### Page extract
[START]

We have just bought a typical semi-detached house which is in habitable condition but does require a complete renovation. Since we are going to be living in the house we cannot gut it completely at once. However, we can go away for 7-10 days to allow for necessary work to be completed on a part of the house. We are hoping to complete the renovation (and build an extension) next summer when children will be away on holiday.

We decided to replace all windows in the house and then completely renovate all three bedrooms upstairs. The bedrooms will need to be completely re-wired, re-plumbed, re-plastered, new doors/joinery/radiators fitted and re-decorated. We would like to remove the carpets and then sand and varnish original floorboards.

What are your views on such partial renovation? Is it workable and generally possible to complete in 7-10 days without destroying the rest of the house? We are planning to hire a builder to do all the work. Also, most of the plaster seems to be in a decent (not blown) condition, but covered by layers of wallpaper.

Would it be better to hack all the plaster off and dry-line the walls or just patch up and re-skim existing plaster after removal of the wallpaper once plumbing and wiring is done? Should we be looking to install insulating plasterboard (e.g. Kingspan) to the inside of external walls since the house is of solid wall construction?

[END]

### Supplied material
[START]

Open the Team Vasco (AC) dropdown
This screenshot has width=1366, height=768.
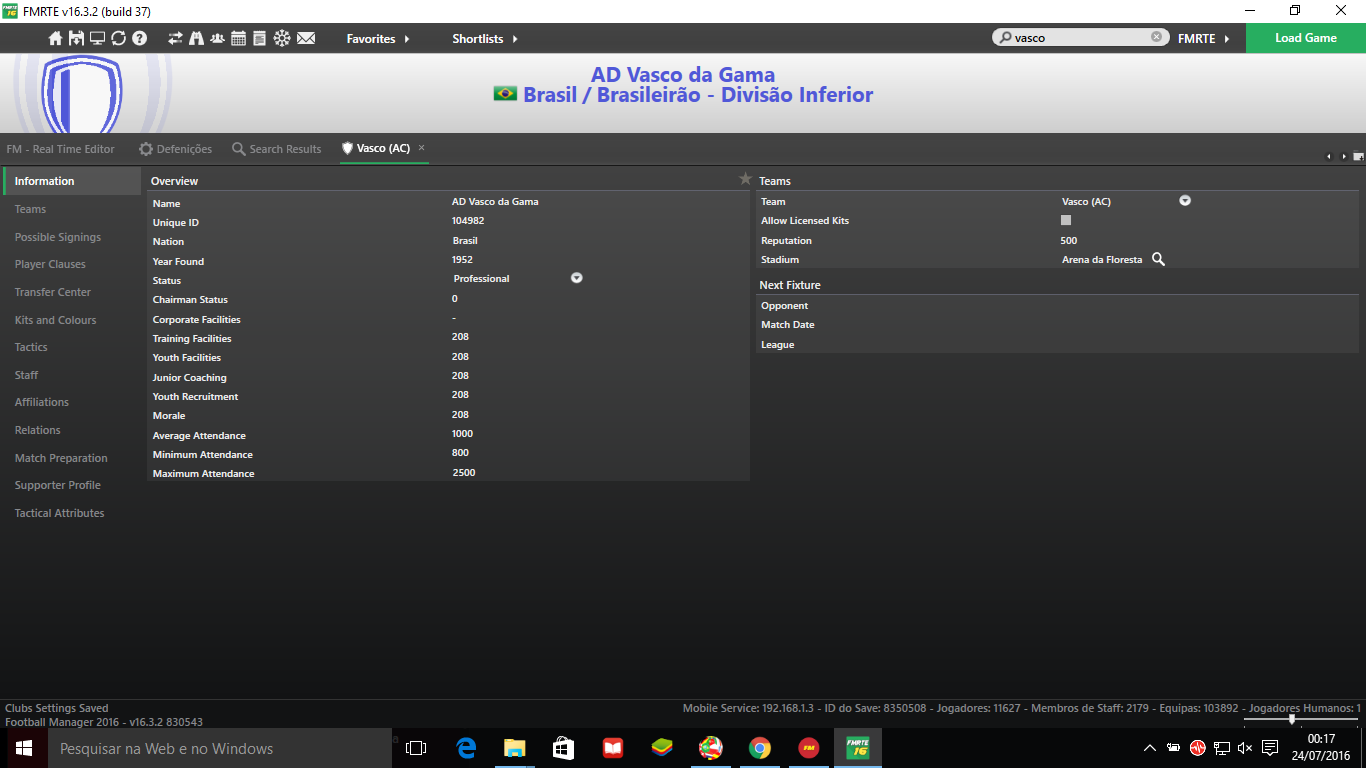(x=1185, y=201)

[END]

### Set of tasks
1. Repeat word for word the part of the renovation text starting at "What are your" and ending at "layers of wallpaper.".
2. List the items that the renovation text says will be newly fitted in the bedrooms.
Answer from the renovation text alone.

### Outputs in order
1.
What are your views on such partial renovation? Is it workable and generally possible to complete in 7-10 days without destroying the rest of the house? We are planning to hire a builder to do all the work. Also, most of the plaster seems to be in a decent (not blown) condition, but covered by layers of wallpaper.

2. Doors, joinery, radiators